Harry B. Gray
Wolf Prize Laureate in Chemistry 2004
Harry B. Gray
Affiliation at the time of the award:
California Institute of Technology, USA
Award citation:
“for pioneering work in bio-inorganic chemistry, unravelling novel principles of structure and long-range electron transfer in proteins”.
Prize share:
None
A pioneer of bio-inorganic chemistry, Professor Harry Gray has made a critical contribution to our understanding of electron transfer in proteins and their folding.
To work its decipherable miracles, to effect change, and to create complexity and difference, life needs electrons, ions, atoms, and energy. From these, it constructs molecules of defined shapes and precise functions. The critical role of inorganic chemistry in these processes was recognized only recently.
In biological systems, inorganic components are essential. In hemoglobin, out of a total 9,072 atoms, there are only four iron atoms. These, however, play a critical role. Similarly, minute amounts of zinc, magnesium, calcium, copper and manganese, as well as other metal ions, play critical roles. When nature needs to accomplish a task that requires electron transfer, or where big energy jumps are essential, this is made possible by metal ion chemistry. From hemoglobin to chlorophyll, from zinc fingers to respiration, one finds important bio-inorganic chemistry in the service of life. Electron transfer reactions in proteins provide the basis for energy production and much of the intermediary metabolism in cells of all living organisms and plants. Until Gray’s work, little was known about the chemical factors, which govern electron transfer in biological systems.
Gray has made seminal contributions to the understanding of chemical bonding of metal complexes, mechanisms of inorganic reactions, spectroscopy and magneto-chemistry of inorganic compounds. His study of the first trigonal prismatic complexes is one such example. Through these achievements alone, coupled with a vivacious, interactive personality (that has also served him well as he brought, with enthusiasm, chemistry to the general public), he has established himself as one of the world’s leading chemists.
But Harry Gray’s most significant work lies at the interface between chemistry and biology. As a pioneer of the important and thriving field of bio-inorganic chemistry, he has made many key contributions, the most important of which is the development of fundamental understanding of electron transfer in biological systems, at the atomic level.

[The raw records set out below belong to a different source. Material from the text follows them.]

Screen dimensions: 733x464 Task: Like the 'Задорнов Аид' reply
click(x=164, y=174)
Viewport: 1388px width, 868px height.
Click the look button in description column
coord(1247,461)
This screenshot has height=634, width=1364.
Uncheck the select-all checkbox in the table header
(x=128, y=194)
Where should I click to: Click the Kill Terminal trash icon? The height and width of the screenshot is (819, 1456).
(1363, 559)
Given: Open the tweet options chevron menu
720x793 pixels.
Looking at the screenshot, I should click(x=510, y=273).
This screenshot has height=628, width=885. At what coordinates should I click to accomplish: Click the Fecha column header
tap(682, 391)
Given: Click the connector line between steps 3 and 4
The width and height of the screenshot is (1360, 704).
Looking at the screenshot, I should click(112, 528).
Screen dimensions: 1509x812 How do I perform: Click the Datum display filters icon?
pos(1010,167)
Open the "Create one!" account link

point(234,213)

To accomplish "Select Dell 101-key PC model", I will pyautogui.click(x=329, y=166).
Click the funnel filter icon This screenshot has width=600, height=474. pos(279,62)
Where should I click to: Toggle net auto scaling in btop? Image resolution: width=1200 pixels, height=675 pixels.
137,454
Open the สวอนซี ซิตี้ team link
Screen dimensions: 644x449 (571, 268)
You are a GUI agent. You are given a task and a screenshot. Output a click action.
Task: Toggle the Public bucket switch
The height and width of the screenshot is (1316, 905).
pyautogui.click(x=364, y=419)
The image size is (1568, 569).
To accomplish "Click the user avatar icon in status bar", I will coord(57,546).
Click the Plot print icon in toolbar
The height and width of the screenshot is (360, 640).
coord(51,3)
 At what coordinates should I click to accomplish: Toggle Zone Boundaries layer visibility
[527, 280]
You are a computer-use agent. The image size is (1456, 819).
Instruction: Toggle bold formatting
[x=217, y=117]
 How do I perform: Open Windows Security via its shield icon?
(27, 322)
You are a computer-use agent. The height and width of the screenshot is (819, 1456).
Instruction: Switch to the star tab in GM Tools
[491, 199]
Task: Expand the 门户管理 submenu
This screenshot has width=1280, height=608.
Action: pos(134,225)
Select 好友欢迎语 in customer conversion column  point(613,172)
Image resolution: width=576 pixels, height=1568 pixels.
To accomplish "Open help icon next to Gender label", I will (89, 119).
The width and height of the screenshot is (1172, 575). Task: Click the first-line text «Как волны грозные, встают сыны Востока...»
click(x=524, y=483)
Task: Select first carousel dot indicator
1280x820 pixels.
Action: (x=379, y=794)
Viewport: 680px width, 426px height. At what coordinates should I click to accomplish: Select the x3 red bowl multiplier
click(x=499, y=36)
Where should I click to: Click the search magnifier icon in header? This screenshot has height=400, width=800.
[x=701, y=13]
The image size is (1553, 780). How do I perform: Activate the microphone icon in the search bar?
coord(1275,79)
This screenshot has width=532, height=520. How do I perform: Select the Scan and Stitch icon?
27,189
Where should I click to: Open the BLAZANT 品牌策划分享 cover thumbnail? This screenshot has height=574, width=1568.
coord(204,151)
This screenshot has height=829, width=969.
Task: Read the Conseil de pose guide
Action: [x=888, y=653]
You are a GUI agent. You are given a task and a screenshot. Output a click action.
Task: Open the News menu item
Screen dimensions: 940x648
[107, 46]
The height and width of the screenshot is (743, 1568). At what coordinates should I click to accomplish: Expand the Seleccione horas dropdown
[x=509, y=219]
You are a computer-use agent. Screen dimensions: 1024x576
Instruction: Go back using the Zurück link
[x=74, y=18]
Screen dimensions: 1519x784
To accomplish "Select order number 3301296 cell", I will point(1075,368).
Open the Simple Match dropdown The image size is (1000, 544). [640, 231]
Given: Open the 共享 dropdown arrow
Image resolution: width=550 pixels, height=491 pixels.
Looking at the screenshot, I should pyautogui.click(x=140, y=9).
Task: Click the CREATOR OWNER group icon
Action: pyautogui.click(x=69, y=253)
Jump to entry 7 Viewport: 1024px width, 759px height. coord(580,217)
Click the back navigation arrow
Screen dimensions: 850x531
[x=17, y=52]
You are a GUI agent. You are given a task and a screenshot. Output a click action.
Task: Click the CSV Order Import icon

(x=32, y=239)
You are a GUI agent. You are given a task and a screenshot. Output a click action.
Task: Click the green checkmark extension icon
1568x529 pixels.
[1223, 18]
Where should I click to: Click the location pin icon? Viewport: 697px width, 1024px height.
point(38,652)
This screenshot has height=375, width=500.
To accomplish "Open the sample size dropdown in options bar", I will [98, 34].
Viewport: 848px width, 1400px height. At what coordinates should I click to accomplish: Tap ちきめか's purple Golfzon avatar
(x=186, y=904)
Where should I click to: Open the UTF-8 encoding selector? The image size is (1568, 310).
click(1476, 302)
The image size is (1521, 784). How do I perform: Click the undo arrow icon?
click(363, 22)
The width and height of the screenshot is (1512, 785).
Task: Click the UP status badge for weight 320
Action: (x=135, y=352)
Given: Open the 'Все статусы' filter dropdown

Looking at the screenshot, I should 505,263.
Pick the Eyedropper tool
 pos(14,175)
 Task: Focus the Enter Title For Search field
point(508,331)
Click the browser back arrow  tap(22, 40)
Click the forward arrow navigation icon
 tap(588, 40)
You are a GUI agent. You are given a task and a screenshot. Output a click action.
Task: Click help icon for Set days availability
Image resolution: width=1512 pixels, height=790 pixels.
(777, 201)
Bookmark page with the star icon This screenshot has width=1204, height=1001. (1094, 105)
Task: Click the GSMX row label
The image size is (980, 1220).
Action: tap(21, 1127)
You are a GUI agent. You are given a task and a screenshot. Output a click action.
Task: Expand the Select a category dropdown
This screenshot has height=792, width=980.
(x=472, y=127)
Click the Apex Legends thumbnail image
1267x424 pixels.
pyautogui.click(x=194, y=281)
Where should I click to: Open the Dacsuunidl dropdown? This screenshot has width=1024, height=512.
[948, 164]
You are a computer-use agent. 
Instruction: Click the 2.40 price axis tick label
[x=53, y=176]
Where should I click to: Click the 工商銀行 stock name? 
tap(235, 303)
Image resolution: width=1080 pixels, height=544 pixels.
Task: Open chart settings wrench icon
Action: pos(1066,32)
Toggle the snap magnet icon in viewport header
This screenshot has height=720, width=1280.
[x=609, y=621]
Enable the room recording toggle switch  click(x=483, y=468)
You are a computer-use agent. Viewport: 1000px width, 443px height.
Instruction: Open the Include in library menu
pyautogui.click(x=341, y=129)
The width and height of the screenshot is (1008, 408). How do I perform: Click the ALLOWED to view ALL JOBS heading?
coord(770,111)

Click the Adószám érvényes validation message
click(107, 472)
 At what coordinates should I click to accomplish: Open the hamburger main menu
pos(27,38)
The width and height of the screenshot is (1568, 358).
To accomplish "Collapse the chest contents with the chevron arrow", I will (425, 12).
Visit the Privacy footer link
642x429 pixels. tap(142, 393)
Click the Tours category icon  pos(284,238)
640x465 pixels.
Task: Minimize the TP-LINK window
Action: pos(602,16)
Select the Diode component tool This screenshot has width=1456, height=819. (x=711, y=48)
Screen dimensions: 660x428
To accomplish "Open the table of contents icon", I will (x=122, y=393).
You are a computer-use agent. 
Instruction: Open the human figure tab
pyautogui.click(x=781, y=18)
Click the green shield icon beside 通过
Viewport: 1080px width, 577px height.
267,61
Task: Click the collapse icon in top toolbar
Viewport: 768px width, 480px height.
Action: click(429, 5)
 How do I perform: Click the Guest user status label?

Harry Gray has developed methods for binding electron transfer-active metal complexes to the surface of proteins and has prepared proteins (variants of myoglobin and cytochromes) in which ruthenium complexes, amenable to activation by light, were placed at defined locations. Using these systems, he reported the first measurement of an electron transfer rate between two sites located at a fixed known distance in a protein; and has. systematically investigated the distance dependence of long range protein electron transfer and its free energy dependence. Gray has experimentally established, the mechanism of tunnelling as the transport of holes through the protein’s covalent bonds. He has demonstrated that electron transfer in proteins can occur with significant rates between centers separated by distances of up to 20 Ångströms. Gray’s work has provided insight into how the electron transfer rate depends on the separation of the redox centers and on the composition of the intervening material. Further, using laser-induced electron transfer as a tool, he has developed a method for triggering protein folding by light, enabling the study of early events of protein folding, which is central to protein structure and function. Gray’s work on electron transfer in biomolecules, is a striking demonstration of the power of modern physical tools and inorganic chemistry, applied to a critical biological problem. Ingenious chemistry, meticulously executed, has given us real understanding, for the first time, of biological processes of great significance for life.